[Start of section]

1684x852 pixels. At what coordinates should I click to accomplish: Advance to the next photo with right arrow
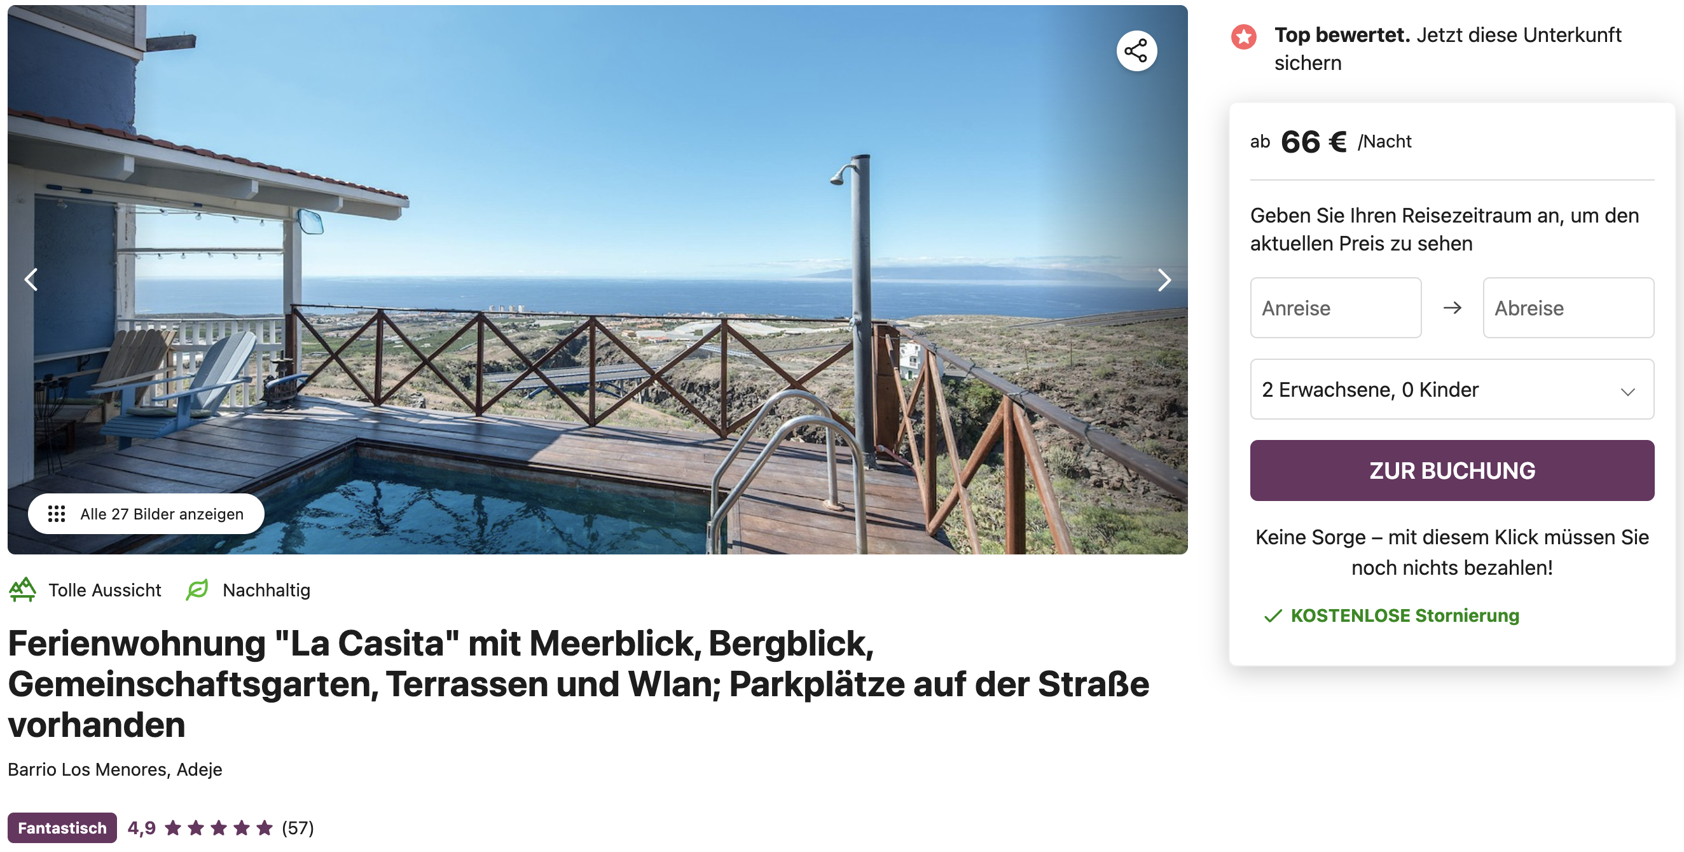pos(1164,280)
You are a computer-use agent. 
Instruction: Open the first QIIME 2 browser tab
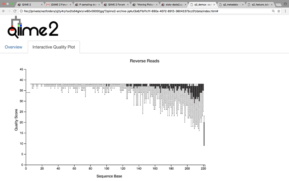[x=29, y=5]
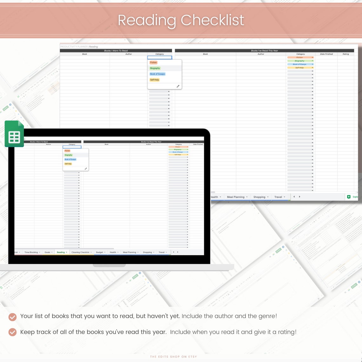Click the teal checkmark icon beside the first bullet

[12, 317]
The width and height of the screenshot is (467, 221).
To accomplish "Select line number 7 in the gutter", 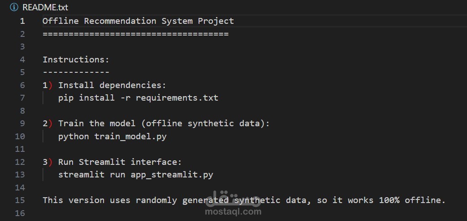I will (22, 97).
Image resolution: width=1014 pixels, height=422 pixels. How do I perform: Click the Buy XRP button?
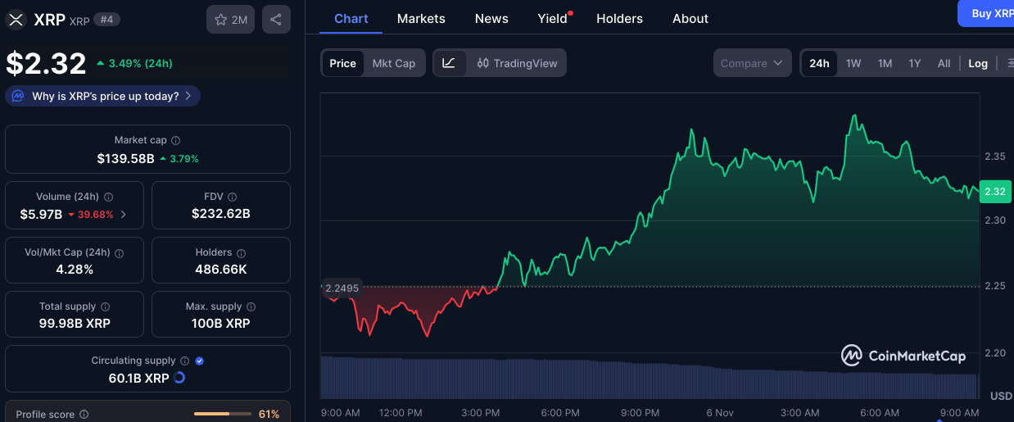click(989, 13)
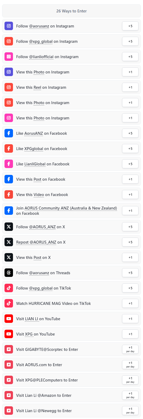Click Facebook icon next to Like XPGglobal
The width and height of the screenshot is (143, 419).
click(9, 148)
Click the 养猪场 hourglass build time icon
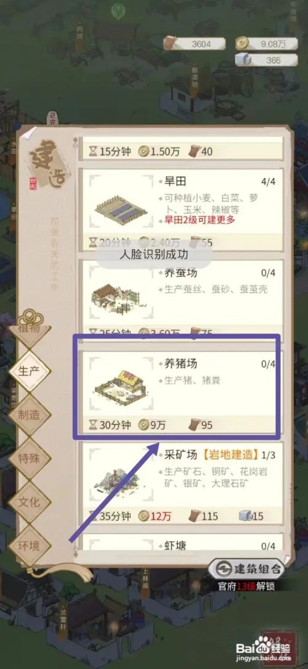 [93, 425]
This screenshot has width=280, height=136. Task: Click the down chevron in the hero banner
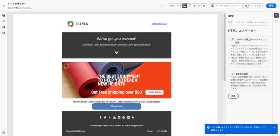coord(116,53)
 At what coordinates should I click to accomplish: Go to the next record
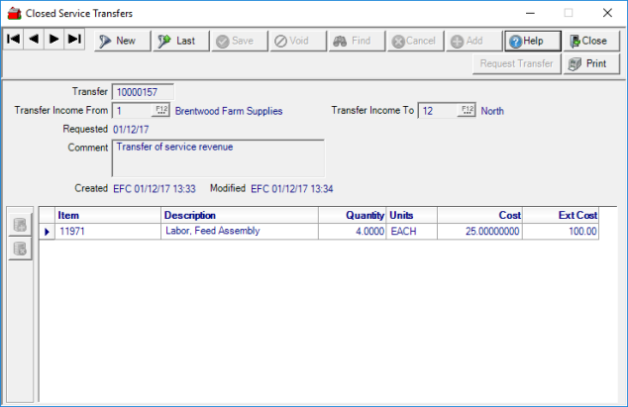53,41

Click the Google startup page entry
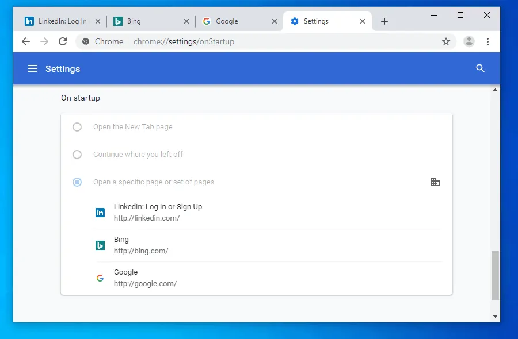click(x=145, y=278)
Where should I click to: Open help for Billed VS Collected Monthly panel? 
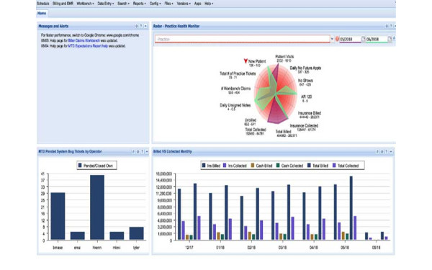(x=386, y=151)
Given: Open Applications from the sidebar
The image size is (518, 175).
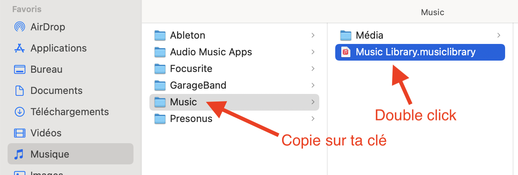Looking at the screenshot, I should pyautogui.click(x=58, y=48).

[End of section]
[Start of section]

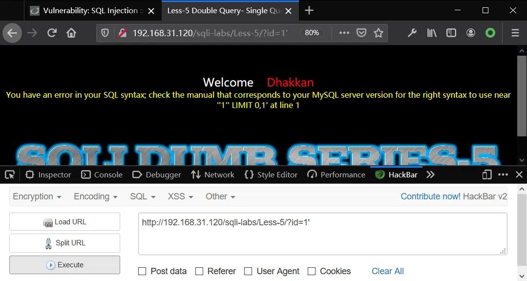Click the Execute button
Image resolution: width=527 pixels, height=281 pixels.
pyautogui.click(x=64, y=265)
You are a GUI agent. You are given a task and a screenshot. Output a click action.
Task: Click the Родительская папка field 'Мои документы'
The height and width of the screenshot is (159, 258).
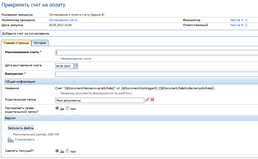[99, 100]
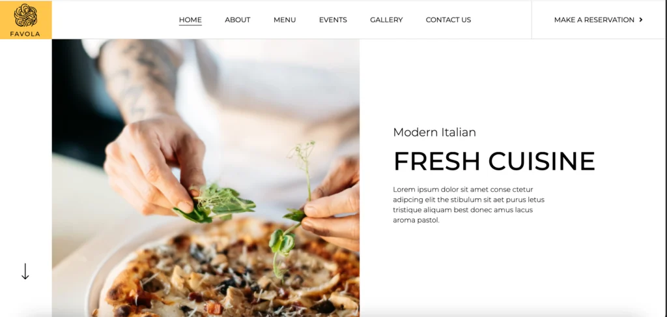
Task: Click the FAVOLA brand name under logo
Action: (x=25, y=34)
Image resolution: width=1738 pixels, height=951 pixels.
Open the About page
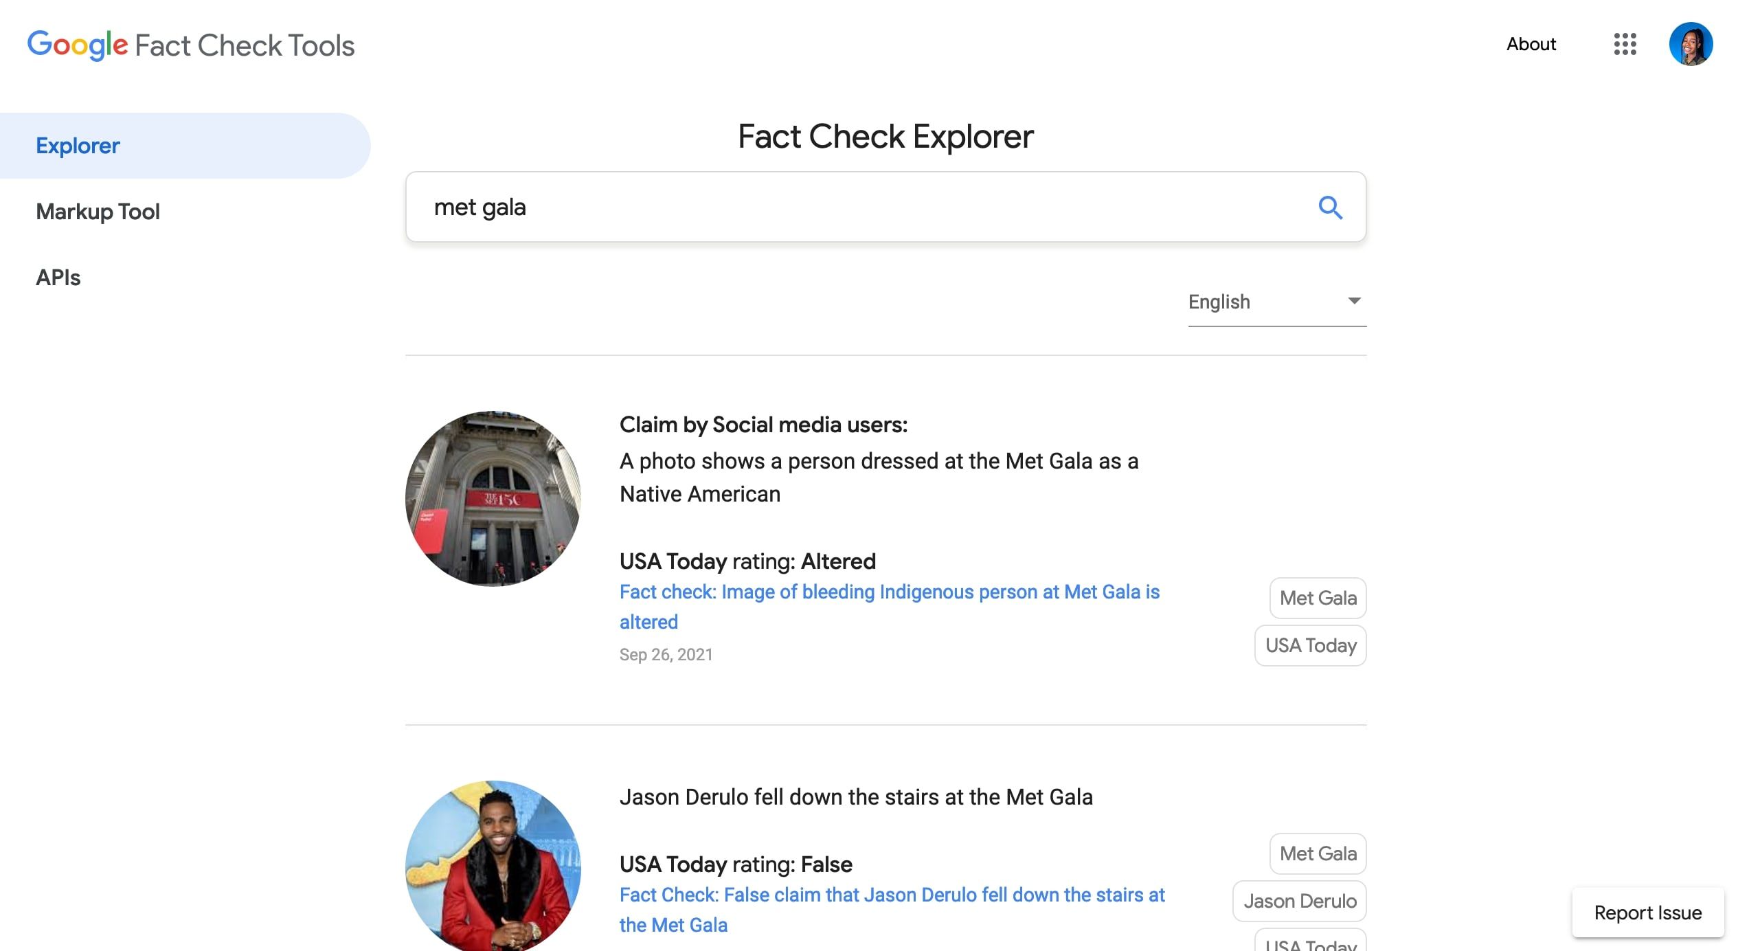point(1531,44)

[End of section]

§ **Directions**
Please show all lines from the entries that contain the word "agent".

§ **Expected answer**
You are a computer-use agent. 
You are a GUI agent. You are given a task and a screenshot. Output a click action.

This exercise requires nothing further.